Stored records:
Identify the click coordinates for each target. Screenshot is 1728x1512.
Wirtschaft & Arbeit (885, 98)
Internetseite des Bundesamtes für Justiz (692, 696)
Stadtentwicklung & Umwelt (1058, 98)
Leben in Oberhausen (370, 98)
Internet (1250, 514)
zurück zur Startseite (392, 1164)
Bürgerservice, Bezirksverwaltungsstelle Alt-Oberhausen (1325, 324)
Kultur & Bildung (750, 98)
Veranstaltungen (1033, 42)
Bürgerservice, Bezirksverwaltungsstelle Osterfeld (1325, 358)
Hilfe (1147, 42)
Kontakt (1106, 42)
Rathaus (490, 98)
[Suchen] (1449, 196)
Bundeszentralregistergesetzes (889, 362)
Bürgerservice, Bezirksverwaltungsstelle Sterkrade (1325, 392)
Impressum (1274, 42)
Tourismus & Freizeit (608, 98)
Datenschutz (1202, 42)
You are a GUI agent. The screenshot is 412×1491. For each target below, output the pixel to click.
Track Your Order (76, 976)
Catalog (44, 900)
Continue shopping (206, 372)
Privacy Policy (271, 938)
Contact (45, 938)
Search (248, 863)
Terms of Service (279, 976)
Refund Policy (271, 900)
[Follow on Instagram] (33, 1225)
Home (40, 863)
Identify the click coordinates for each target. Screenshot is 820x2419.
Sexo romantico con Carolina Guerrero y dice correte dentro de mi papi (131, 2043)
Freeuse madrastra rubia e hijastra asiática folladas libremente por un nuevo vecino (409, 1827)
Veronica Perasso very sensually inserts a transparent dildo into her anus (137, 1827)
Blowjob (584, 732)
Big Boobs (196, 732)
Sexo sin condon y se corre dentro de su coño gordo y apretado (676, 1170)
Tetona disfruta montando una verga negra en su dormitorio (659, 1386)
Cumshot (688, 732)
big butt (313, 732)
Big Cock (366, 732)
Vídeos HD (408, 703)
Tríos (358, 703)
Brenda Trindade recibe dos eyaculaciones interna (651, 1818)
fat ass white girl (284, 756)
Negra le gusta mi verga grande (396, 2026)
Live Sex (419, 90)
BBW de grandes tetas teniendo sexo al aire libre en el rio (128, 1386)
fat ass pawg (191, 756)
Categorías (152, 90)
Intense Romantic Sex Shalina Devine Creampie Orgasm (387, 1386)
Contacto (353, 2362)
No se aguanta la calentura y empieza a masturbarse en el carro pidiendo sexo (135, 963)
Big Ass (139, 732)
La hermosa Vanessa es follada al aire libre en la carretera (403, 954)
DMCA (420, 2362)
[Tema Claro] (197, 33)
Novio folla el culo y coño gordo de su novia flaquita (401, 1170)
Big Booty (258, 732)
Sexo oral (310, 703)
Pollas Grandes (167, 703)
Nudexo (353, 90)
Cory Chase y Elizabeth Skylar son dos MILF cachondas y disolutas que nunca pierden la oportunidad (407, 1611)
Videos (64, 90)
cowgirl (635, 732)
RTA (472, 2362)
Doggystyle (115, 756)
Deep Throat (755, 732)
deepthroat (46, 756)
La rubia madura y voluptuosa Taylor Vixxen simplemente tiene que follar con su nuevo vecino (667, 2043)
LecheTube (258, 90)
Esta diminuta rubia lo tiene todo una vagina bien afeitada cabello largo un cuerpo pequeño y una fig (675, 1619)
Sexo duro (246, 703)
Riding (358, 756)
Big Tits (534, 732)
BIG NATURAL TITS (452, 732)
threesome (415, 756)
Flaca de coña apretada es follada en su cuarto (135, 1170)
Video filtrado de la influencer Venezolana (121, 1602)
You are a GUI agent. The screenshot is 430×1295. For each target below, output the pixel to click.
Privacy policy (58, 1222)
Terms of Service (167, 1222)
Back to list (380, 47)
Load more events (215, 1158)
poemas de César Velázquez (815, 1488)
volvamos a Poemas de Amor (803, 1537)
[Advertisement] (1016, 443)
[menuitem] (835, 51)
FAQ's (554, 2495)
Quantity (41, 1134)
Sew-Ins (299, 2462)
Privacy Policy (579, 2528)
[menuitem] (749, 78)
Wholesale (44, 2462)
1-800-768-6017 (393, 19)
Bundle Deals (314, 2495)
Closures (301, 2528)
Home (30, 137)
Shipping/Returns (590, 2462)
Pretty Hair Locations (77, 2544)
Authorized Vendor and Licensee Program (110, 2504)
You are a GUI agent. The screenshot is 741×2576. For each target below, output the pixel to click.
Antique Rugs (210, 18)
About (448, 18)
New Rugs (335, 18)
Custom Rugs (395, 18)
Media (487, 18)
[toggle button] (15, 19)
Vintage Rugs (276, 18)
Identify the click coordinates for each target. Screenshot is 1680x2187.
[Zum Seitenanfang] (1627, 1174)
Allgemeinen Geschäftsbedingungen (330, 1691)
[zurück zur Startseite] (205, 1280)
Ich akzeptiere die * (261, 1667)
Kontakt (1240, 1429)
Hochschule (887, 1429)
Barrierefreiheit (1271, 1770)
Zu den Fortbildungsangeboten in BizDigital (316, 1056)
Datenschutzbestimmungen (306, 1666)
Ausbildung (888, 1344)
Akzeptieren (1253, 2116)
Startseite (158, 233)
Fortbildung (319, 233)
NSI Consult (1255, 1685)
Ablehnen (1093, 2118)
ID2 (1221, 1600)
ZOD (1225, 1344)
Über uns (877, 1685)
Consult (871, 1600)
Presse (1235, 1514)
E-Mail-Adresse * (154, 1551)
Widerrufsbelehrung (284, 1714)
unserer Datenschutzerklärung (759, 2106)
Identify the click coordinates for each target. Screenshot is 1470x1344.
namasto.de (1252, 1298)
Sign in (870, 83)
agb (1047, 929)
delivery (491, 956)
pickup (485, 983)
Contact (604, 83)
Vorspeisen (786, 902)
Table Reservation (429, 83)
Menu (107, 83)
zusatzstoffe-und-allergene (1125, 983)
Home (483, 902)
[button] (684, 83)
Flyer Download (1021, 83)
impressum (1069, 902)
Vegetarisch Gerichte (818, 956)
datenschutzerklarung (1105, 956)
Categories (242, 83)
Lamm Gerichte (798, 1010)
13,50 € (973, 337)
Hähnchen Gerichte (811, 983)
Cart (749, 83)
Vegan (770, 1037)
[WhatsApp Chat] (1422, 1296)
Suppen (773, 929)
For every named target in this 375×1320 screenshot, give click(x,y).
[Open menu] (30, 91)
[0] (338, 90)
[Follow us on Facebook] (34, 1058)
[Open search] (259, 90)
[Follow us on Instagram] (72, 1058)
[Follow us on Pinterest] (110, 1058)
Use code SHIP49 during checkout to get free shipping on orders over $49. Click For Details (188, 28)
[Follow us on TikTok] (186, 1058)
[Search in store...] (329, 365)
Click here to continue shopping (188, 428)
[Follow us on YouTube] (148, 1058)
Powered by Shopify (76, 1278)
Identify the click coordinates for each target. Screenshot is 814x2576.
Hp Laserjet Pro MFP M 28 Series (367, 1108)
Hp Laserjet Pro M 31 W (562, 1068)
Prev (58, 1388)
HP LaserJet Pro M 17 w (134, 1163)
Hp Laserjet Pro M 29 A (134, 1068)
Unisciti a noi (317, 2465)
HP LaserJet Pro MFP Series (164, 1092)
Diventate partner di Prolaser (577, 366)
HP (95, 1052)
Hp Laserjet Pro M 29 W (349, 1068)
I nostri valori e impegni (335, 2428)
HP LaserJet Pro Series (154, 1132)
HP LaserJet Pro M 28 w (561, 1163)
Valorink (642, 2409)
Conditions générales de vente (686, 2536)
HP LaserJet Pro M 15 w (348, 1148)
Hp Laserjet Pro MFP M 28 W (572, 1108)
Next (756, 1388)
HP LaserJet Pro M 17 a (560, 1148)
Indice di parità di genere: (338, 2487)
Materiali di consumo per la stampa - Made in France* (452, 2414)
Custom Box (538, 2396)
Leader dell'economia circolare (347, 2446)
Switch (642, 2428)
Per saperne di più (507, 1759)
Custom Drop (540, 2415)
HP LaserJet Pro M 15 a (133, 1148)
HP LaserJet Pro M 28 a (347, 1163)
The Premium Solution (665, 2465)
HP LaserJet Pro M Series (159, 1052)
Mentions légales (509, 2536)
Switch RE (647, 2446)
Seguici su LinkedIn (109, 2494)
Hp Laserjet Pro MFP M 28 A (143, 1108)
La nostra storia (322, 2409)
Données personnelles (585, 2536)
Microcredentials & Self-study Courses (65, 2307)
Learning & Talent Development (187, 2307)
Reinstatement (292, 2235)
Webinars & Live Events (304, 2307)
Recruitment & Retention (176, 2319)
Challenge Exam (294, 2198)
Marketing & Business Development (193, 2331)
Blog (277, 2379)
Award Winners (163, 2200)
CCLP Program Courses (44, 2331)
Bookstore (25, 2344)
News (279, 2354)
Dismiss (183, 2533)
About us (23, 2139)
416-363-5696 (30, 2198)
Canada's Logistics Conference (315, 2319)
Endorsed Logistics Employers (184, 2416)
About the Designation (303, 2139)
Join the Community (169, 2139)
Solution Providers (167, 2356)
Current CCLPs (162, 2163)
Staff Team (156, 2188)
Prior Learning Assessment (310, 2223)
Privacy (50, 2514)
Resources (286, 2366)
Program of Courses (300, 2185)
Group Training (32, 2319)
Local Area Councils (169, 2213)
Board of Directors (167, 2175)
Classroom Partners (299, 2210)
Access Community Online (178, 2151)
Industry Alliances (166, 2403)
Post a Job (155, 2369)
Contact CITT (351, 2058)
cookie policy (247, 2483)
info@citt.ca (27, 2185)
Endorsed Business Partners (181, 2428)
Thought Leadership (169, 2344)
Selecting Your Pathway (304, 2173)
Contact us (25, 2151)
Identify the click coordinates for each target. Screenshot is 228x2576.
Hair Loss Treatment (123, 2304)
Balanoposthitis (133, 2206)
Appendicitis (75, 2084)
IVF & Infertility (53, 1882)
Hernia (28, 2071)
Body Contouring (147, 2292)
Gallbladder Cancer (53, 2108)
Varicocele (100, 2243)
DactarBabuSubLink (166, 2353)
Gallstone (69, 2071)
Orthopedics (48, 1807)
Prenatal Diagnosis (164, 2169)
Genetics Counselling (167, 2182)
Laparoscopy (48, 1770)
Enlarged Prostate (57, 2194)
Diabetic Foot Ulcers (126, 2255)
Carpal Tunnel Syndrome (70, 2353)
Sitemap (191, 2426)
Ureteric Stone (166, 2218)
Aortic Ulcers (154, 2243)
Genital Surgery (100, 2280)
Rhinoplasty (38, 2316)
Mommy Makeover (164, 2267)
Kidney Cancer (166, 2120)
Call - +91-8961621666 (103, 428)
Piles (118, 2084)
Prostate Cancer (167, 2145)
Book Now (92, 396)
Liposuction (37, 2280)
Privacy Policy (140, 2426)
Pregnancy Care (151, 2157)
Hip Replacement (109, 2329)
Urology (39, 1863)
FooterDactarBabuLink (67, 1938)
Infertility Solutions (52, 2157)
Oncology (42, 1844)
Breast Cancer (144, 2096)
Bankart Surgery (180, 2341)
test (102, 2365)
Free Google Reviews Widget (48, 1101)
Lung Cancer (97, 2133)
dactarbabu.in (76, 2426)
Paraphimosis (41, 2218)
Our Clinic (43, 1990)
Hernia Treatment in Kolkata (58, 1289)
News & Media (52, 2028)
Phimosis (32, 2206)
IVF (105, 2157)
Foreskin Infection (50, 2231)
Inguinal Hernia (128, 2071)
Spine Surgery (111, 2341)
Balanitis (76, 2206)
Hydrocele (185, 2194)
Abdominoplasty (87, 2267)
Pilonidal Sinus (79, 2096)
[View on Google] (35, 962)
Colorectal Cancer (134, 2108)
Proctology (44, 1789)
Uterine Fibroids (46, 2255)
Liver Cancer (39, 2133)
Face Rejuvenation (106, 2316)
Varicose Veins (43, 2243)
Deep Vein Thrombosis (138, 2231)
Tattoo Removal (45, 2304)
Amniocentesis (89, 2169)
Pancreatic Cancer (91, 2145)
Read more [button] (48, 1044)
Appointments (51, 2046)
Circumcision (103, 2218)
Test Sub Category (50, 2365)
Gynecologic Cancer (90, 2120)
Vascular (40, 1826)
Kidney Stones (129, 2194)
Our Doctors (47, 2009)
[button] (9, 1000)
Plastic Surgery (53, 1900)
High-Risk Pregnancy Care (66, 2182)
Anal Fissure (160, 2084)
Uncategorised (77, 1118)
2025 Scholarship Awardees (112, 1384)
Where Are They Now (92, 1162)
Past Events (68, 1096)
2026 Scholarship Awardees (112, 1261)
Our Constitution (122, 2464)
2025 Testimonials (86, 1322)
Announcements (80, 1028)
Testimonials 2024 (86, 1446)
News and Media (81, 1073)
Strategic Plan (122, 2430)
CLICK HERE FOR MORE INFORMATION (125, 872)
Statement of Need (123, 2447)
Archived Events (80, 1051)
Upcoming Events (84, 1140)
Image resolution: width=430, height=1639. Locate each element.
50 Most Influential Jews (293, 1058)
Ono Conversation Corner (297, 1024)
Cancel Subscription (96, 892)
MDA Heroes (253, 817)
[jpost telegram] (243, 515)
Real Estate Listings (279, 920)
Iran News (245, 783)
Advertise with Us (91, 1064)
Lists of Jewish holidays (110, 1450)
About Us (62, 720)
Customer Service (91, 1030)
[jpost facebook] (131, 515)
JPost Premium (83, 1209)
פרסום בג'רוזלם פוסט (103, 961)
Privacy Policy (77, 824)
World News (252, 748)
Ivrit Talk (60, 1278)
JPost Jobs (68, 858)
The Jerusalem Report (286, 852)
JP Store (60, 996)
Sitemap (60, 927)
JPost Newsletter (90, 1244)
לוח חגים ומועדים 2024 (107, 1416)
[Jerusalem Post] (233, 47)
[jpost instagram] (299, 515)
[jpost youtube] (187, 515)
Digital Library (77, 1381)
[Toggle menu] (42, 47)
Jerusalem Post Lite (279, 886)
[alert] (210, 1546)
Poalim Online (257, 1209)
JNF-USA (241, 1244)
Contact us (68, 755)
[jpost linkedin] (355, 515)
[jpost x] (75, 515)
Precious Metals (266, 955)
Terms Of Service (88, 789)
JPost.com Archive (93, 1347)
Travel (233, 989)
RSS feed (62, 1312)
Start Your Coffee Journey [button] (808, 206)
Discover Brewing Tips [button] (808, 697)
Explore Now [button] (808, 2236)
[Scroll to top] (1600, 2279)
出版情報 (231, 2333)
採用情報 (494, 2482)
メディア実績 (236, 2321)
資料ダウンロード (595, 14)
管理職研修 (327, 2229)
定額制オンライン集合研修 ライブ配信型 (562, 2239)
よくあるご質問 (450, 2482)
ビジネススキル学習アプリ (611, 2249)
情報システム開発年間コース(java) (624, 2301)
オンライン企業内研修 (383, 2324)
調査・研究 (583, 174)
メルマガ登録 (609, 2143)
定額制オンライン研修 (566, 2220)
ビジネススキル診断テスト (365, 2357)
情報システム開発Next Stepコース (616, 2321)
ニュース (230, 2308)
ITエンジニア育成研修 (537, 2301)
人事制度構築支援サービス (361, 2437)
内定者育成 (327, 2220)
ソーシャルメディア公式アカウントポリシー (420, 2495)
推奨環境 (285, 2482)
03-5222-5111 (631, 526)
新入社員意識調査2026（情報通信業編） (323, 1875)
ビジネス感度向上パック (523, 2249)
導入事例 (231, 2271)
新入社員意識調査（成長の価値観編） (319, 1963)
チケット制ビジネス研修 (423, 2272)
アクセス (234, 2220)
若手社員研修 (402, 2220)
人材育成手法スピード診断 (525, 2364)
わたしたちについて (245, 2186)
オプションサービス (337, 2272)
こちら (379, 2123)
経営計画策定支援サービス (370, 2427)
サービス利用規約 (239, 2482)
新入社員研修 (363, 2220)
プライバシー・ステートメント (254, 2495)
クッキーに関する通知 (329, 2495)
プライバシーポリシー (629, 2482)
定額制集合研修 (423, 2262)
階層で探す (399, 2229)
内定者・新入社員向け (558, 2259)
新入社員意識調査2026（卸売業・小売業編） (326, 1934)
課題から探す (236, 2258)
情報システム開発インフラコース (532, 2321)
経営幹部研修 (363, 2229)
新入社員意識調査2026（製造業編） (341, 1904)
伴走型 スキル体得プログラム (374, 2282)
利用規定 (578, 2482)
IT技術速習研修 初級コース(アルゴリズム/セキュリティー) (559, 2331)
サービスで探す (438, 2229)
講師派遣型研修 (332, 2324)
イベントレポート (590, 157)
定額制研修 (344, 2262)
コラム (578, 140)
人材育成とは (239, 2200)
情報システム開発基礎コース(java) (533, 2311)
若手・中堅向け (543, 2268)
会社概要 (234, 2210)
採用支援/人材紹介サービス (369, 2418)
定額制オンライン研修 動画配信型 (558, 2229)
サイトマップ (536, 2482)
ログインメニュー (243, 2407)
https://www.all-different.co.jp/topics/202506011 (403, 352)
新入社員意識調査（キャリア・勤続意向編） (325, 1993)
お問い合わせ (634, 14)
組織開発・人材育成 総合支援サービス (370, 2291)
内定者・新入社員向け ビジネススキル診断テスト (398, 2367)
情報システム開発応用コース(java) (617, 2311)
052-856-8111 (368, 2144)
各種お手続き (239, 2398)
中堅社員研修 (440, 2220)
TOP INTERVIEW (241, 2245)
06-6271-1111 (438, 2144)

** What is expected **
Search the data for "Ulcers". Copy every matching line.

** Response area **
Diabetic Foot Ulcers (126, 2255)
Aortic Ulcers (154, 2243)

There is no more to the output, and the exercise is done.